▶ **Exercise instructions**: In the records below, begin at the line that has "Task: Sort by the Username column header" and stop after the line that has "Screen dimensions: 700x453"; quote those lines verbatim and nothing more.
::: Dataset excerpts :::
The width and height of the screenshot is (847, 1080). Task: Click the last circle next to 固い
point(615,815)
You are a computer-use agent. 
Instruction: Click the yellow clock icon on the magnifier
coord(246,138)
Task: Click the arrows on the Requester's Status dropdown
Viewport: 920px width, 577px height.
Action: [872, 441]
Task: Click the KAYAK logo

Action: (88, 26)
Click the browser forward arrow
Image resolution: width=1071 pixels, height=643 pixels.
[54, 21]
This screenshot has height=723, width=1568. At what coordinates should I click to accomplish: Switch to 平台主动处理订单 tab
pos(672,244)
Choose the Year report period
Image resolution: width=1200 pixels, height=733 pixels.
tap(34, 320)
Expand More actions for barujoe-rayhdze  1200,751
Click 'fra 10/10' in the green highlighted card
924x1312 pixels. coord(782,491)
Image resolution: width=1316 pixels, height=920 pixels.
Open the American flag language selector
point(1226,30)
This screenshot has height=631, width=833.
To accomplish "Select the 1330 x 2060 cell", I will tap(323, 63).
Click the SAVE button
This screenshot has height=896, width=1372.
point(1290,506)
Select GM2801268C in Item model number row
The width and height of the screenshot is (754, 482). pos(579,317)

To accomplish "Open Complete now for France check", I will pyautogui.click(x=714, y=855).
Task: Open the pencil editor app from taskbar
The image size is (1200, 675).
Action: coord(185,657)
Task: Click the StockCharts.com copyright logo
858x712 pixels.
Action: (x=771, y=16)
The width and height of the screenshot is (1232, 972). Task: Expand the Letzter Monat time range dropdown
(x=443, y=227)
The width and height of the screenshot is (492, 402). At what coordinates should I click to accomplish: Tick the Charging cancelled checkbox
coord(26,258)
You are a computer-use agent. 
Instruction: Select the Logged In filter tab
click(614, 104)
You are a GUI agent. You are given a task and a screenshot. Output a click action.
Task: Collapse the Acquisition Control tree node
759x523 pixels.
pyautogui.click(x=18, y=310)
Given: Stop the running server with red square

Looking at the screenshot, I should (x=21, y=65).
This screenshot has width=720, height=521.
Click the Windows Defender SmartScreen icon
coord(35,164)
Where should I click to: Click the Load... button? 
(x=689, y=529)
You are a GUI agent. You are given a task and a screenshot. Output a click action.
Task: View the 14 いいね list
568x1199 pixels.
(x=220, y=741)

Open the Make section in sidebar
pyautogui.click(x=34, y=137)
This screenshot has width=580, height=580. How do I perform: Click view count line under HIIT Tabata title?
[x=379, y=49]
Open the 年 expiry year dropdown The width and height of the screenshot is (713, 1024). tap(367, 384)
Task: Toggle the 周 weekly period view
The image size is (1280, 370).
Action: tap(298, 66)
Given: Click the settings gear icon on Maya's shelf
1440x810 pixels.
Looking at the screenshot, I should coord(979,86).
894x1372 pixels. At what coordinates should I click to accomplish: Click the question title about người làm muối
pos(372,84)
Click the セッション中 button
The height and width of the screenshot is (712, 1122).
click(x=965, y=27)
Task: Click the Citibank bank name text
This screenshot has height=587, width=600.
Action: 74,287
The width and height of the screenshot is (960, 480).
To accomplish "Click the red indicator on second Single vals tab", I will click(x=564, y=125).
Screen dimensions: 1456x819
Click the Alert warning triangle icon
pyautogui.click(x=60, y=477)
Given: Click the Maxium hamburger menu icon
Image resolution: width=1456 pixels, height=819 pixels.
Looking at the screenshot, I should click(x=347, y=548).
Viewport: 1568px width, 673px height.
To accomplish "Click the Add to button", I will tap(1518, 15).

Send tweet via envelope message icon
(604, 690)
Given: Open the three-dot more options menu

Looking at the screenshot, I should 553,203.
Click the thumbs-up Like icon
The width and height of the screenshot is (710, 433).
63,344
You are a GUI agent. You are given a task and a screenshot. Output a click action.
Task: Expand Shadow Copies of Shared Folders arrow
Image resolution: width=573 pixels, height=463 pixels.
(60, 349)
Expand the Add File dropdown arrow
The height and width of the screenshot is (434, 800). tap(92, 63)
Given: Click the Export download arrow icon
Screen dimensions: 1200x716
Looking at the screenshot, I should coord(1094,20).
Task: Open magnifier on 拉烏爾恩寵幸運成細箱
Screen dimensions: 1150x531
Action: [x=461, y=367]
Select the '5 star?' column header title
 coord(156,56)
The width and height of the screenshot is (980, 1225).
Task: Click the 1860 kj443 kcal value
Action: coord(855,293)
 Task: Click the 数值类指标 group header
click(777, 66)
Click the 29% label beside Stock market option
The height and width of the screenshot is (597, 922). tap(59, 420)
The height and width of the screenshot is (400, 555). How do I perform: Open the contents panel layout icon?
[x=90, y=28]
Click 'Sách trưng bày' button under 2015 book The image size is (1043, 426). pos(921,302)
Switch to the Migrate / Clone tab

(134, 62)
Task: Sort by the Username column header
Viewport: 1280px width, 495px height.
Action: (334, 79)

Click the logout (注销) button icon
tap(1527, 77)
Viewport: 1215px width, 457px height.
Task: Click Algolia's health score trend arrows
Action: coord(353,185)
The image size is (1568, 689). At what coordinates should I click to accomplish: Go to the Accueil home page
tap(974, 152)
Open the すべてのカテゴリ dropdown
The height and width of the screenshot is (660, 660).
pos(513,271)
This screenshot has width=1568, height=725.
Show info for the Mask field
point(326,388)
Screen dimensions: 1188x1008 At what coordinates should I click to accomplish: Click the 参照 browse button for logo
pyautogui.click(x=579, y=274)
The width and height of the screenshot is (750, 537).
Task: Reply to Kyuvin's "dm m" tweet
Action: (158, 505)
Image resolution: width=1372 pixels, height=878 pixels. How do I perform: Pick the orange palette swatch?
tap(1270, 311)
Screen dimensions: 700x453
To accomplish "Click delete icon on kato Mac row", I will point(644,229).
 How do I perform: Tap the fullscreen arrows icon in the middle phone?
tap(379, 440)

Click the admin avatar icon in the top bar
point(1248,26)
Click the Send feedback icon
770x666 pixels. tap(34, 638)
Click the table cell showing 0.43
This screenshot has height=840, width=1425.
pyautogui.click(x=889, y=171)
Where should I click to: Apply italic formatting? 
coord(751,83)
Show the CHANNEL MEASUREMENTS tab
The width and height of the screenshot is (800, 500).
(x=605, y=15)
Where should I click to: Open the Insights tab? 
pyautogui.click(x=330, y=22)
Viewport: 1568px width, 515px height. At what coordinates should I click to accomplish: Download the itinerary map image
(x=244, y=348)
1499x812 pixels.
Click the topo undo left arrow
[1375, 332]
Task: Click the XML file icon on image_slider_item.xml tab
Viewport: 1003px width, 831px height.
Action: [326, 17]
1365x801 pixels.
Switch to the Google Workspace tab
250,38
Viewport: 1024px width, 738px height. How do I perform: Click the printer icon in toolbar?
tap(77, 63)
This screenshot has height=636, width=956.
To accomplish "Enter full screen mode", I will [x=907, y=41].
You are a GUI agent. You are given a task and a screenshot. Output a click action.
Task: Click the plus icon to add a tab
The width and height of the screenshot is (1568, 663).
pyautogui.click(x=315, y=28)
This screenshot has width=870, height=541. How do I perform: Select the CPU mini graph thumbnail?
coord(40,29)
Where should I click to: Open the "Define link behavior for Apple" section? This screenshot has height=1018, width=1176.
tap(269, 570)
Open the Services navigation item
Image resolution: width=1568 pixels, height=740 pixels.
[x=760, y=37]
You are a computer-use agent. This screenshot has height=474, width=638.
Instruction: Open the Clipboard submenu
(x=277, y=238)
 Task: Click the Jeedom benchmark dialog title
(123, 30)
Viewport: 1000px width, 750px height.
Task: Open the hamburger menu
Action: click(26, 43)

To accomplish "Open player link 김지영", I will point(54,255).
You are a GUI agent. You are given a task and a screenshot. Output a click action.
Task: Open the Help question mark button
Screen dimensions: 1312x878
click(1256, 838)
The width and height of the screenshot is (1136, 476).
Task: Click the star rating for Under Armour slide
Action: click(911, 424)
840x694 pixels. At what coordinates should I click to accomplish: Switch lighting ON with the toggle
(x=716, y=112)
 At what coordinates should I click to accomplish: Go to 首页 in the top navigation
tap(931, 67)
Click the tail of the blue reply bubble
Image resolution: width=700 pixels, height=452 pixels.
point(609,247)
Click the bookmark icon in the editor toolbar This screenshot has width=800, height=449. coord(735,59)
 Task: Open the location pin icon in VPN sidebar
:::
▶ **Reply**:
Task: Sort by the Username column header
Viewport: 1280px width, 495px height.
Action: (334, 79)

Click the logout (注销) button icon
tap(1527, 77)
Viewport: 1215px width, 457px height.
Task: Click Algolia's health score trend arrows
Action: coord(353,185)
The image size is (1568, 689). At what coordinates should I click to accomplish: Go to the Accueil home page
tap(974, 152)
Open the すべてのカテゴリ dropdown
The height and width of the screenshot is (660, 660).
pos(513,271)
This screenshot has width=1568, height=725.
Show info for the Mask field
point(326,388)
Screen dimensions: 1188x1008 At what coordinates should I click to accomplish: Click the 参照 browse button for logo
pyautogui.click(x=579, y=274)
The width and height of the screenshot is (750, 537).
Task: Reply to Kyuvin's "dm m" tweet
Action: (158, 505)
Image resolution: width=1372 pixels, height=878 pixels. How do I perform: Pick the orange palette swatch?
tap(1270, 311)
Screen dimensions: 700x453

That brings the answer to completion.